→ TASK DIRECTIONS
Only the number is wanted: how many lines in the data contain "Given"?

[Saved data entries]

□ □ □ □ □

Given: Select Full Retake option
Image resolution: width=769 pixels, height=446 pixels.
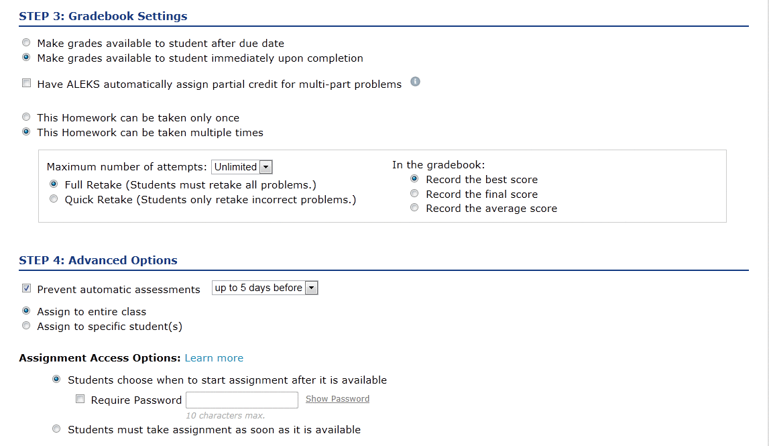Looking at the screenshot, I should (54, 184).
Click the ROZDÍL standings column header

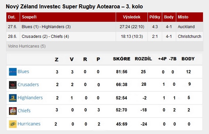tap(143, 59)
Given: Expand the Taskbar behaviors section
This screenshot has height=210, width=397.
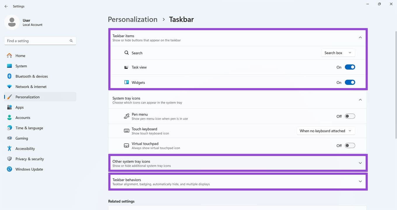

□ □ □ □ □

→ RESULT OF THIS EXERCISE
2